Extracted records ->
· · ·

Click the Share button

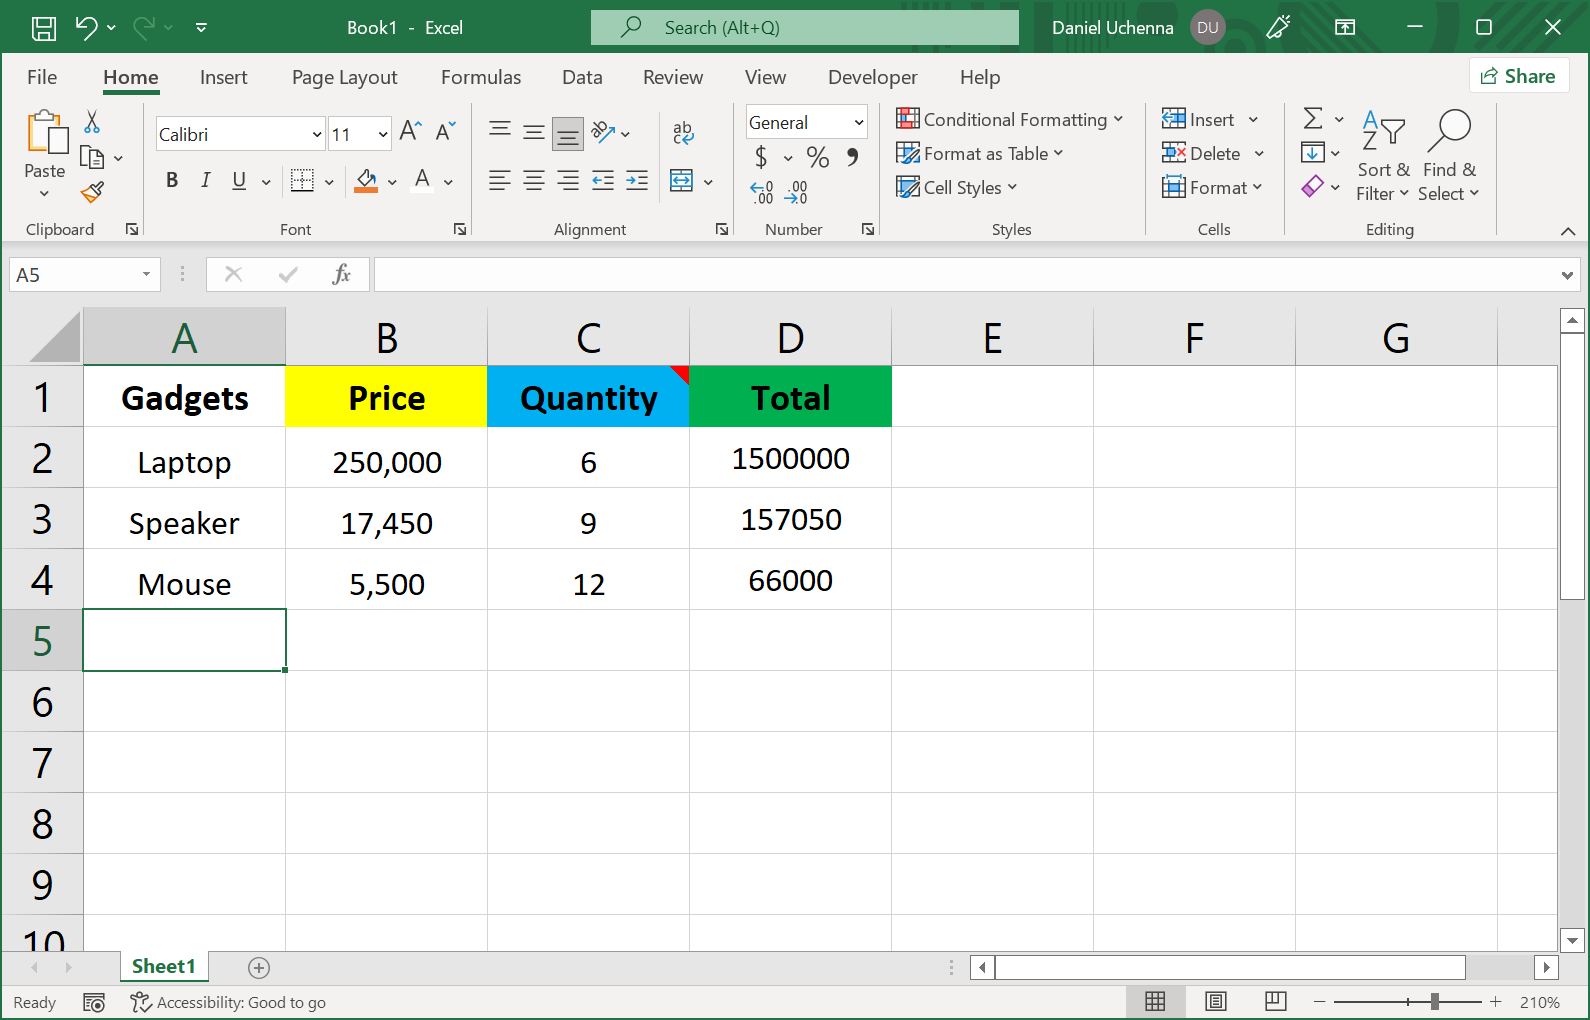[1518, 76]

· · ·

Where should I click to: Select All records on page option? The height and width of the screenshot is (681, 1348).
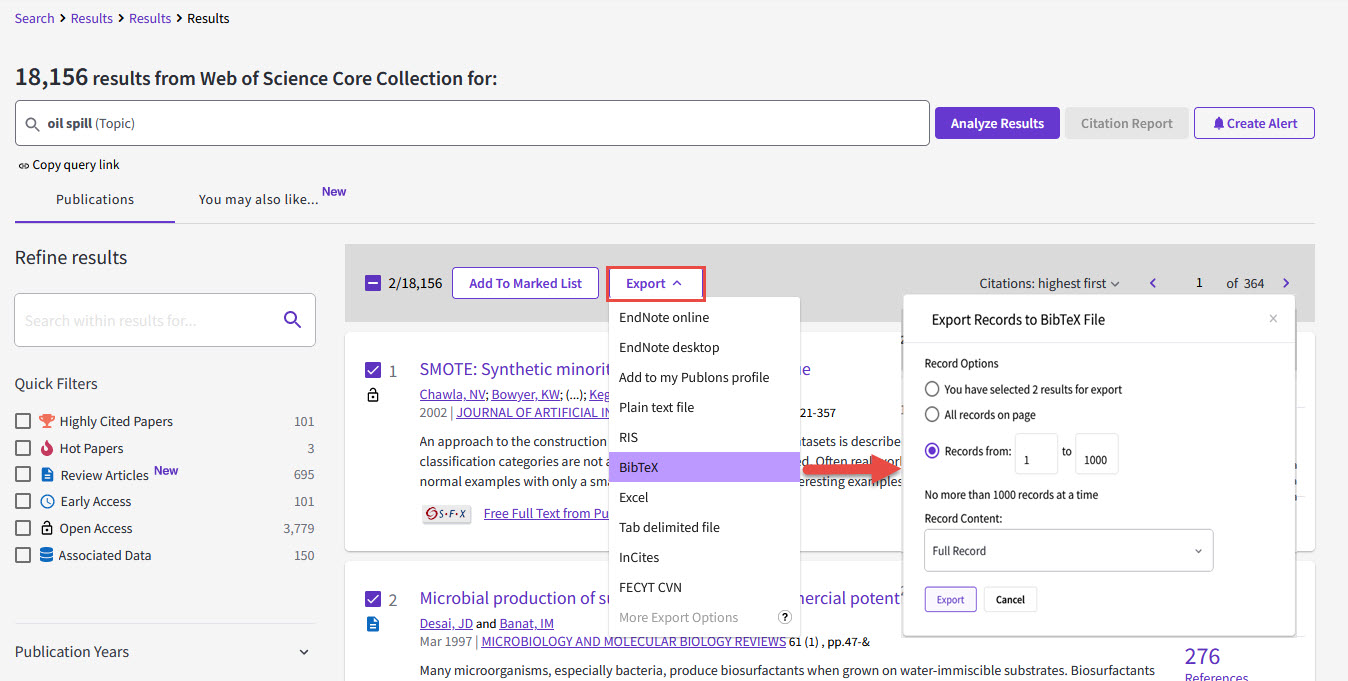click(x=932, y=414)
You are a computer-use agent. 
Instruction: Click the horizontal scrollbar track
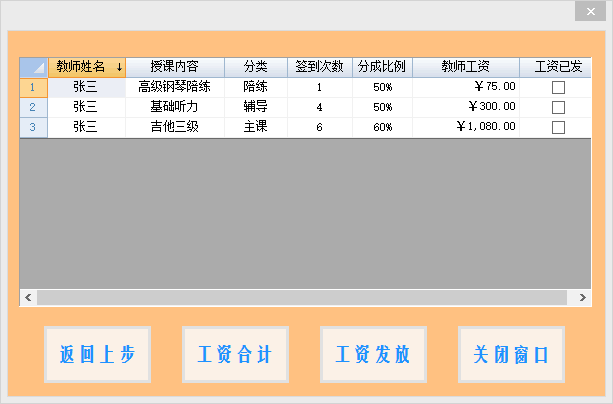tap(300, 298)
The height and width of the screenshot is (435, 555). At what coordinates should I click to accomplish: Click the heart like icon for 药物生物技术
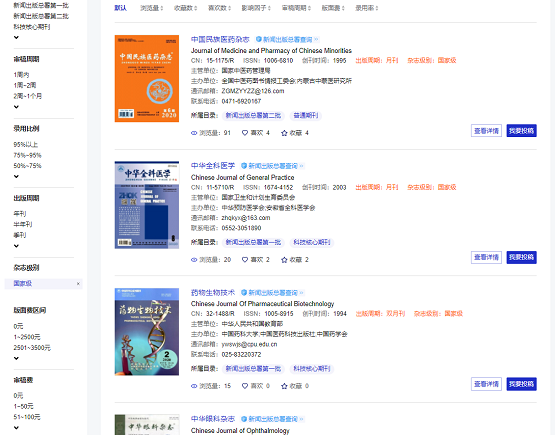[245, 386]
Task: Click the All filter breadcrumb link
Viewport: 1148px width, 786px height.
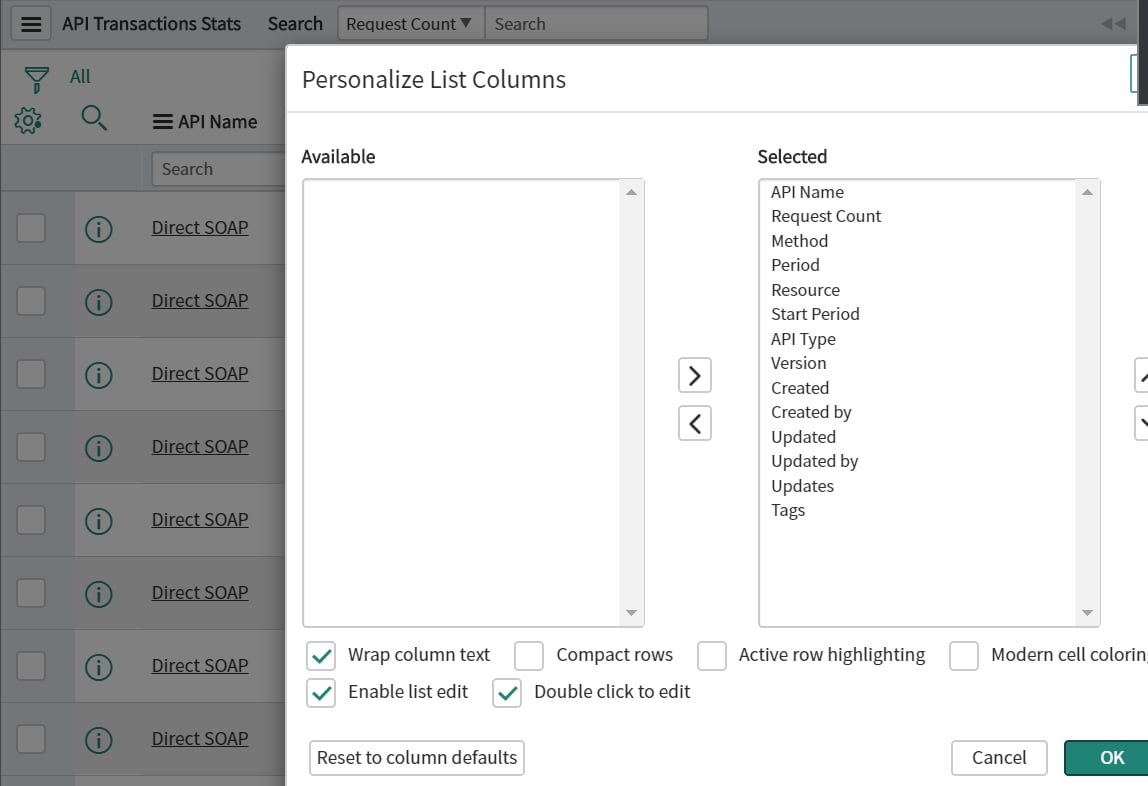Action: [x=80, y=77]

· · ·

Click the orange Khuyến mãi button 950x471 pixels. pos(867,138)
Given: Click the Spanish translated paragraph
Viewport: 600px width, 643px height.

· · ·

Everything above from the line containing "Click the orange" down to the line containing "Viewport: 600px width, 643px height." should be copied exactly, both end lines included, and nothing else.

Exercise response ->
Click the orange Khuyến mãi button 950x471 pixels. pos(867,138)
Given: Click the Spanish translated paragraph
Viewport: 600px width, 643px height.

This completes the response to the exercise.